» Excerpt
╭──

Janet wrote an article in 1977

I have been catching up on sleep and busily doing the many things that I need to do to leave Reno and get back to Snohomish so that then I can get done there and get back to Alegria.

Thanks for all of the many wonderful emails, and comments, but as you guessed, the Blog will be my method of answering for now. I dream that someday I can answer each email and I am very uncomfortable that there are many that do not yet even know what has happened. Please help me to tell our friends.

I think that I will use Janet’s bookkeeping method. Get out her old and worn and very full, address book and start at the beginning and address one email at a time, checking them off as I go. But, not for a while.

I did make time to transcribe an article that Janet wrote in 1977. Some dear friends proofed it for me this morning (many thanks for that). The original printed version had many errors that even I could see. And if I can find them, then you have a real problem with the English Language. <wink> And then too, some of my ‘improvements’ were sloppy.

This was published in Pacific Skipper. “The cruising magazine of the Pacific.” Special issue, June 1978.

The first sentence is now especially ironic and tugs strongly at my heart, but I left it in. I did make a very few minor changes to the text. And, the text is describing things in 1977. They may be different there now, but there was no GPS back then. We used celestial,dead reckoning, with a taffrail log and compass. We had the US best chart for that part of the coast at the time. 18700, which is still the only chart I think. But it is about 3 or 4 miles to the inch. Not good enough for our needs.

╰──

» Given instruction A
In the blog post above, translate the sentence "This was published in Pacific Skipper." into Spanish.

» Input records

╭──

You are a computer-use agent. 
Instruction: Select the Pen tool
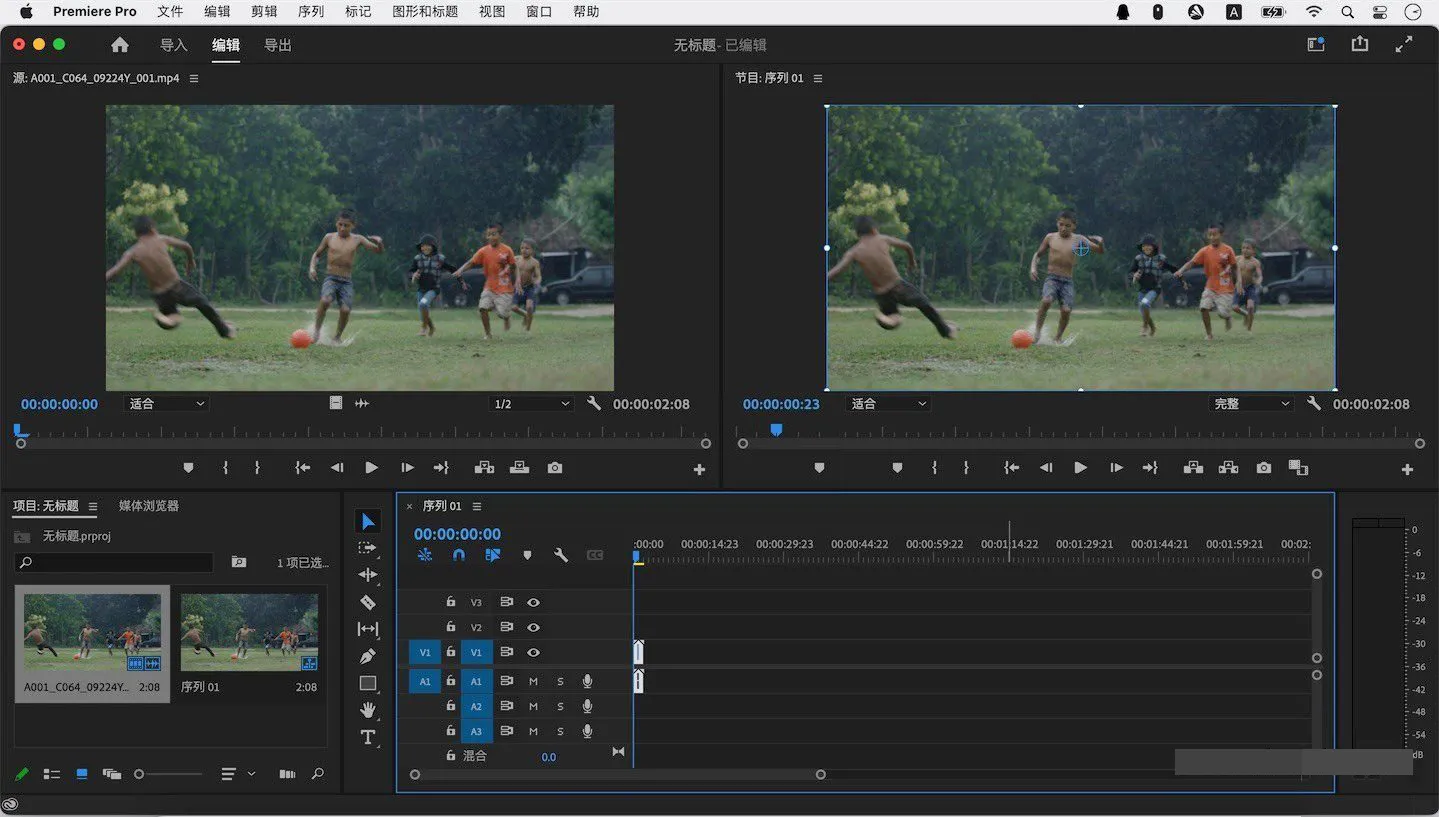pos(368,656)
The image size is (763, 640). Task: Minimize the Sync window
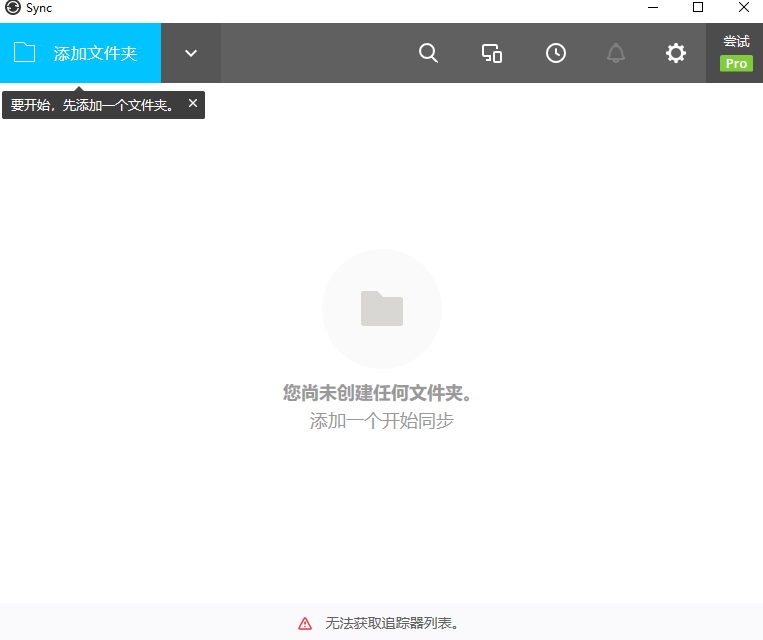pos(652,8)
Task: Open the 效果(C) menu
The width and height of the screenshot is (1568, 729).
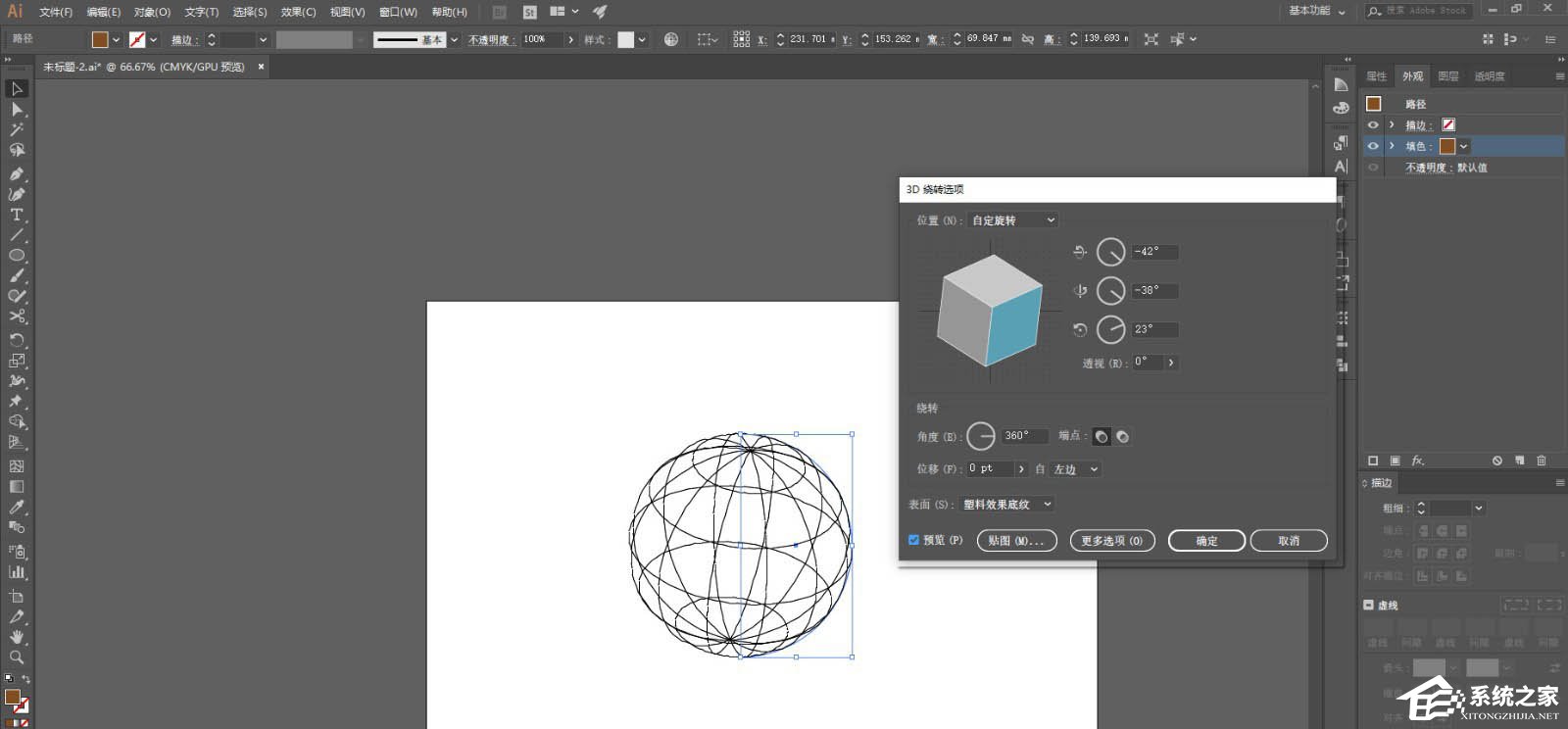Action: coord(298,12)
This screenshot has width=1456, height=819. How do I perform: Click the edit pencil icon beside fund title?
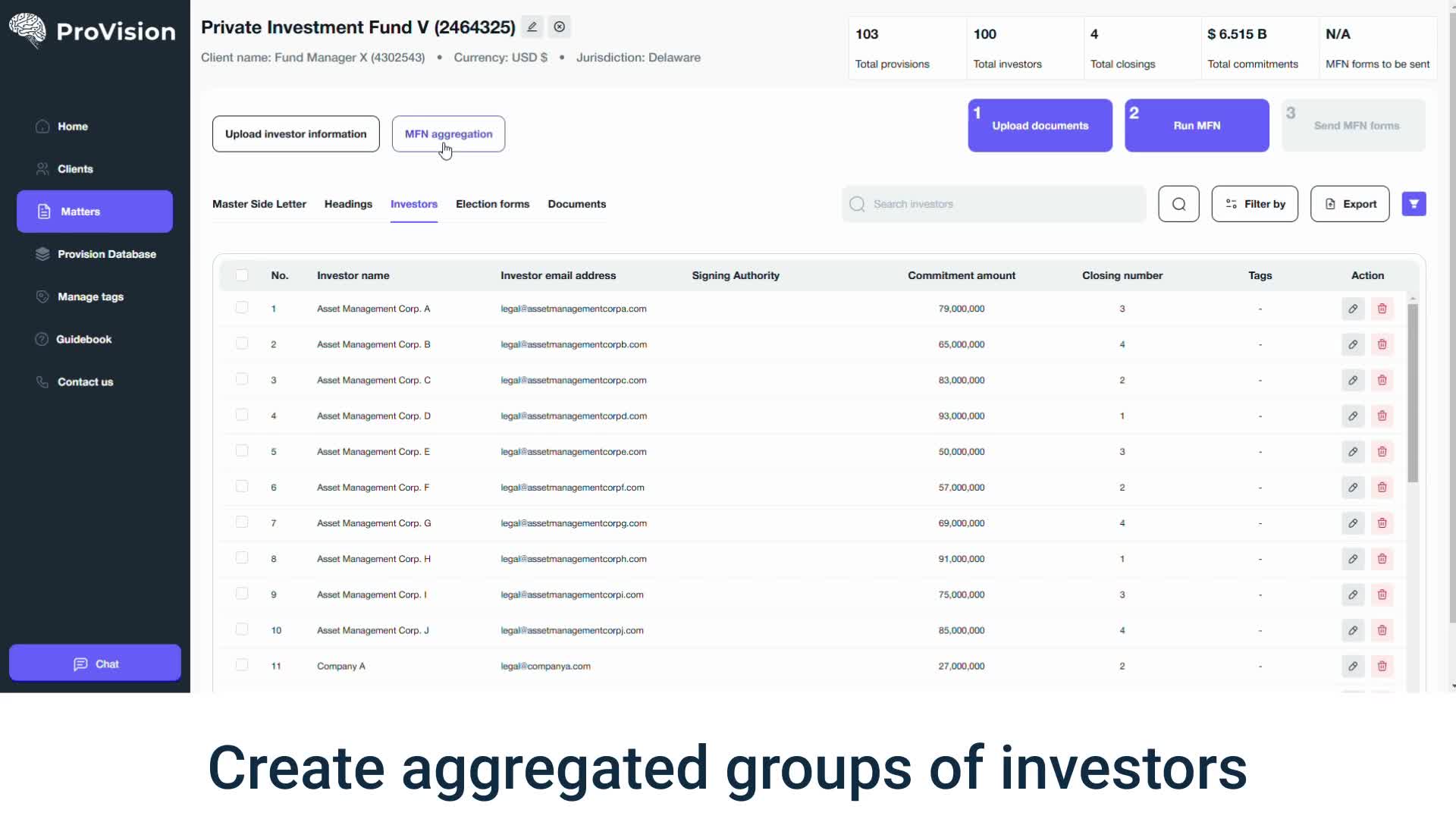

╰──

» Given instruction B
Please write out again the lines of the rows, from the line holding "The image size" through the end of the rows, inclusive, and leave the pictures out.

» Correct answer A
Esto se publicó en Pacific Skipper.

» Correct answer B
The image size is (763, 640). Task: Minimize the Sync window
pos(652,8)
Task: Open the 效果(C) menu
The width and height of the screenshot is (1568, 729).
Action: coord(298,12)
This screenshot has width=1456, height=819. How do I perform: Click the edit pencil icon beside fund title?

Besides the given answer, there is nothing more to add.